Platforms report seller information if you sell goods and meet either threshold below (for goods, you’re exempt only if both are under the limits):
30 or more sales in the calendar year, or
€2,000+ (≈ £1,700) of consideration received for those sales.
For services (for example, short-term accommodation via Airbnb or app-based delivery), platforms may report without those “30/€2,000” thresholds.
Do you need to pay tax or file a return?
You may need to register for Self Assessment and pay tax if any of the below apply:
You buy to resell or make items to sell with the aim of making a profit (this can include regular “side-hustle” trading).
You provide services via apps or platforms (e.g. tutoring, repairs, deliveries, freelance work).
You rent out property or land (holiday lets, B&B, driveway/parking).
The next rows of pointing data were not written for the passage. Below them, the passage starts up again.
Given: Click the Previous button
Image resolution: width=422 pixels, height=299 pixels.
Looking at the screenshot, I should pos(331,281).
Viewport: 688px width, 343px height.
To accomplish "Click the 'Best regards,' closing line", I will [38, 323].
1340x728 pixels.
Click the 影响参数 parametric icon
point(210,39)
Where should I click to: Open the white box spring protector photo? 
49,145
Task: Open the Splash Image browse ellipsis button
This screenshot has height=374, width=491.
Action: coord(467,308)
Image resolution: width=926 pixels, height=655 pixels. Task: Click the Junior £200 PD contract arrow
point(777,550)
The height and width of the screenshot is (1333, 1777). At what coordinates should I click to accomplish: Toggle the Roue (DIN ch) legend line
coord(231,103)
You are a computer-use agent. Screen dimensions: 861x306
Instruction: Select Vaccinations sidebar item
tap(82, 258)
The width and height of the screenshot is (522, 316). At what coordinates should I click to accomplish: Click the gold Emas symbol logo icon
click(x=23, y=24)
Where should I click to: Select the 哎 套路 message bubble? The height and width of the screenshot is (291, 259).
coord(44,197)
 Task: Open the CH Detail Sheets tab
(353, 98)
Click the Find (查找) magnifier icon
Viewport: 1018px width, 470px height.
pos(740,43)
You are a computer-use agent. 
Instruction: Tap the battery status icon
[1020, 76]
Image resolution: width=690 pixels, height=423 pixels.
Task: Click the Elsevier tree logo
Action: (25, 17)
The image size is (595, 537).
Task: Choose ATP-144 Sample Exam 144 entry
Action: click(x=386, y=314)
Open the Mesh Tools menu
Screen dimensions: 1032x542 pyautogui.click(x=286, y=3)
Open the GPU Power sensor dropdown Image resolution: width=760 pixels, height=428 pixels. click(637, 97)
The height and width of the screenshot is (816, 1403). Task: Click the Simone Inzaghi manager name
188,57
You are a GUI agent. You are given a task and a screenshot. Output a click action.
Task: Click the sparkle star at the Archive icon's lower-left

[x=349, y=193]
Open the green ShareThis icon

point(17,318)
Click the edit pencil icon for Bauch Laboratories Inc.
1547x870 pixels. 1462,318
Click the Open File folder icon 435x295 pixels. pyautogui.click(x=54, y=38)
Your total trading income from all side work exceeds the £1,000 trading allowance in a tax year, or your property income exceeds the £1,000 property allowance.
Allowances reminder: The £1,000 trading allowance and £1,000 property allowance still apply in 2025/26. If your gross income from the activity is £1,000 or less, you normally don’t need to tell HMRC (subject to exceptions). If it’s over £1,000, you’ll need to register and file a return (you can then choose the allowance or actual expenses).
Selling personal, used items? If you’re simply clearing out belongings at a loss (e.g. second-hand clothes you originally bought to use), that’s usually not taxable. But regular buying-to-resell, making items to sell, or providing services points towards trading, which can be taxable.
Dates you should know (2025)
5 October 2025 – Deadline to register for Self Assessment if you need to file for the 2024/25 tax year and haven’t registered before.
31 January 2026 – Deadline to file and pay online for 2024/25.
31 January 2026 – Platforms report 2025 calendar-year seller data to HMRC and must give you a copy.
What platforms share with HMRC
Platforms report things like your name, address, date of birth, the total amounts paid to you, number of transactions, and any fees/commissions withheld. If you rent property, details about the property may also be included.
Practical steps (do these now)
Keep records of sales, fees, refunds and costs (download statements from each platform).
Totals, not guesses: Track your gross income across all platforms—before expenses—to see if you cross the £1,000 allowances.
Decide your method: Either claim the £1,000 allowance or actual expenses—whichever gives the lower tax bill (you can’t claim both).
Register on time: If you need to file, register by 5 Oct 2025 and file by 31 Jan 2026.
Ask for help: Unsure if you’re trading or just selling personal items? Speak to an accountant.
Common scenarios
Vinted/eBay reselling: Buying to flip, or making items to sell, is likely trading. Track income vs. costs and consider the trading allowance vs. actual expenses.
Airbnb/short-lets/driveway: Rental income can use the £1,000 property allowance (or Rent a Room for live-in letting if applicable). Keep calendars and payout reports.
Gig work via apps: Delivery, tutoring, freelancing—add the income across apps; if gross > £1,000, you’ll likely need to register and file.